‘Big fruit and nut’ funding nutritional studies

We all know the basics about eating well – eat a wide range of foods, most of them fruits and vegetables, and stay away from the ultra-processed foods that taste way too good.

But it seems like every week there’s a new study showing how walnuts, apples, cheese or dukkha could help some aspect of your life (and not just make a great cheese board).

This happens so much that there’s a running joke in the Cosmos office about nutritional studies. Whenever someone pitches a story where a particular food type is shown to have a positive nutritional effect on humans, the line rings out: ‘check for Big Food!’

More often than not, these studies will have been funded by a group with a vested interest in the food – the California Prune Board for instance.

That’s not to say that these studies are automatically bad science. Many of the studies have fail safes in place to ensure that the boards funding the study are not also influencing the outcome.

Readers also have to look at how big the study was; whether it had control groups and blind trials and  whether it was peer reviewed.

So, it’s always worth checking who funded the study and what’s behind it, just so you know. Here’s Cosmos Magazine’s favourite ‘Big’ studies over the past 12 months. 

Big Almond

‘Weight loss? ‘Nuting’ to worry about with almonds’ reads the headline to the press release.

For nine months, 106 participants undertook a weight loss plan, but half had 15% of their energy intake made up of unsalted whole almonds with skins, while the other half had 15% carbohydrate-rich snacks, such as rice crackers.

Both groups lost weight, and the almond diet showed ‘greater improvements in some lipoprotein subfractions’.

The funding body? The Almond Board of California.

Big Strawberry

In November this year it was strawberries’ turn to shine, finding that it could help limit dementia risk and depression.
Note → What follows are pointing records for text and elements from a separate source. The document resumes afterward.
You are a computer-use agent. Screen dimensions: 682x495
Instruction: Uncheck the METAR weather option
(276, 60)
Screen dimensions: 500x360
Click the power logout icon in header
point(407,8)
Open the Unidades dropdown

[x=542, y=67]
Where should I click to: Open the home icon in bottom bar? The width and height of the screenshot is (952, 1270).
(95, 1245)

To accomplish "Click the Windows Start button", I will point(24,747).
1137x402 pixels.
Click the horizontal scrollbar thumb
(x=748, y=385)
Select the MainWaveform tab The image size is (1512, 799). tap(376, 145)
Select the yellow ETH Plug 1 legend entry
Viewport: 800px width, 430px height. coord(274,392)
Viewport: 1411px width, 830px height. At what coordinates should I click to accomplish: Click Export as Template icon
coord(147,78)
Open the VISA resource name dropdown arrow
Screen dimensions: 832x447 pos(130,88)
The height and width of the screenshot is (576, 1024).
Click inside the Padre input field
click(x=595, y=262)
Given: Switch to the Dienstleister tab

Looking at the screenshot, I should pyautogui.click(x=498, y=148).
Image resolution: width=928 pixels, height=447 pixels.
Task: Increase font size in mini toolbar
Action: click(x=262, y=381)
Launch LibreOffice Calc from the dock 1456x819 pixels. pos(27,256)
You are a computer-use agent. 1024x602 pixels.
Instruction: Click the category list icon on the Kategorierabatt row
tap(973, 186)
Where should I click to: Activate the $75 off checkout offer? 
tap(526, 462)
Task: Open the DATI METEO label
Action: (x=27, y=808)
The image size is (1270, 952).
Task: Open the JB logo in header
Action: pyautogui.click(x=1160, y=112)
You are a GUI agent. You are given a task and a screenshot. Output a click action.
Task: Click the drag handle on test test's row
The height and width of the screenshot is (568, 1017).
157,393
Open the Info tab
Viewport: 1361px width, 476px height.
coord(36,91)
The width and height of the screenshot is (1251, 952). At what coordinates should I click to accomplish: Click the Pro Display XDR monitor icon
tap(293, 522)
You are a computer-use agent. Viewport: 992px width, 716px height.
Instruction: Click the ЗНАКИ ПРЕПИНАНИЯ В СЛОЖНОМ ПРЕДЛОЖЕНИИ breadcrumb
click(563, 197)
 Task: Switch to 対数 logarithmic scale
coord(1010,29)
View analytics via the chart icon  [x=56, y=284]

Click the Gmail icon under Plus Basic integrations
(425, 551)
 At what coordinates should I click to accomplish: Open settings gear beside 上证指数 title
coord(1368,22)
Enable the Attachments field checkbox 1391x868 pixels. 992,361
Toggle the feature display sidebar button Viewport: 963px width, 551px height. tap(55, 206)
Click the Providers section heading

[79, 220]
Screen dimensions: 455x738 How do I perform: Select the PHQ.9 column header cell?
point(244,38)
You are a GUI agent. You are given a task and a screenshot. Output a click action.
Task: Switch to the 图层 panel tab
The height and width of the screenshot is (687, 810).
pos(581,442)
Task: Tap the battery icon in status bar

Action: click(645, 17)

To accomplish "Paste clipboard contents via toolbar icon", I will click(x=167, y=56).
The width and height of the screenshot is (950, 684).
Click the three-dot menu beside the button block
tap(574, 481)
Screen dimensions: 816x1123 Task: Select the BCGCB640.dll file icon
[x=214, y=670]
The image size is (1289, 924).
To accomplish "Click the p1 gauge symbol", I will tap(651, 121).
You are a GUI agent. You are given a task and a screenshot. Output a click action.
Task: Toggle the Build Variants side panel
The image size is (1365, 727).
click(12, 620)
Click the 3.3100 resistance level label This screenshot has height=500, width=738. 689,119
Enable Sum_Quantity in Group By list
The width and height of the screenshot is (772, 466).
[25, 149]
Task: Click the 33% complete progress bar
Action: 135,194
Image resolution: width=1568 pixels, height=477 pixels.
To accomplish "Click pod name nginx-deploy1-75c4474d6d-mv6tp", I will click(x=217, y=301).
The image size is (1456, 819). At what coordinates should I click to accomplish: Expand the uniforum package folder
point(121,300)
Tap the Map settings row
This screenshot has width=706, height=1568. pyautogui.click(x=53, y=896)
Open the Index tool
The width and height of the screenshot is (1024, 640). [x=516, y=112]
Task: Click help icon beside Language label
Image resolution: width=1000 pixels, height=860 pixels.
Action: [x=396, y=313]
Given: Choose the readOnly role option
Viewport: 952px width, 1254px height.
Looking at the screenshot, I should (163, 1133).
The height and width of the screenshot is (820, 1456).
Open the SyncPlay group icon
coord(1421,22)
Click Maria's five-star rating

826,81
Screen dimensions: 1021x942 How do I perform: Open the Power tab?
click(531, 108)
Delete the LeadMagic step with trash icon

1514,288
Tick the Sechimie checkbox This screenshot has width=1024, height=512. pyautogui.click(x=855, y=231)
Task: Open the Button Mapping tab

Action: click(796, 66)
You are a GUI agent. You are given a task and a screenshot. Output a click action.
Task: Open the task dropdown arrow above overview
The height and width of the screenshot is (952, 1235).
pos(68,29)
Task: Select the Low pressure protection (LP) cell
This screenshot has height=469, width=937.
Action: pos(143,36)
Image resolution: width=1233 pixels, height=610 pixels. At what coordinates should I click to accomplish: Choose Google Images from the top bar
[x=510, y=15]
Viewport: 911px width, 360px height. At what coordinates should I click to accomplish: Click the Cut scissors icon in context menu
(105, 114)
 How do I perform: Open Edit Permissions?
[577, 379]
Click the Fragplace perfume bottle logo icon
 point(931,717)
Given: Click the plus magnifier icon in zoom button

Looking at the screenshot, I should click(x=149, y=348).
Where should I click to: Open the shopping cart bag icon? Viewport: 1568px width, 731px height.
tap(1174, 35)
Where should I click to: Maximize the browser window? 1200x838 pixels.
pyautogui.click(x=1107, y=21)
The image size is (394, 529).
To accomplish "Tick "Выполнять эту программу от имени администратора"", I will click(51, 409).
Research gave 30 middle-aged, overweight participants either a freeze-dried strawberry powder, or a control powder that looked and tasted the same, but had no polyphenol – a type of plant compound. 

After 12-weeks, those who had strawberry powder made fewer ‘intrusion errors’ during a word list learning task – for example remembering/repeating words not included in the learning task. They also reported lower levels of depressive symptoms.

The funder? The California Strawberry Commission.

Big Vegan Cats

This one is a bit our of left field, but stick with me. A study in September looked at cats on vegan diet, using survey data to discover that those who fed their pets vegan diets report healthier outcomes.

The results, published in PLOS One, weren’t statistically significant, but the researchers noted that this was the biggest study of its kind.

The study’s funder though was organisation Proveg International, which aims to replace 50% of animal products globally with plant-based and cultivated foods by 2040.

Big Walnut

The California Walnut Commission has had a big year.

Three different studies funded by them have reached across the gamut of nutrition science. One found that walnuts are good for your heart because of gut bacteria. Another found that walnuts could help adolescents’ cognitive development and contribute to their psychological maturation. The third found that just one ounce of walnut to the typical American diet could improve their diet substantially.

Big Prunes

Finally, the most recent study we’re including is about dried plums – better known as prunes. The study, published in The Journal of Nutrition earlier this month showed that daily consumption of prunes reduced inflammation cytokines. The researchers suggest this could help counter bone loss in postmenopausal women.

The funder? You guessed it, The California Prune Board.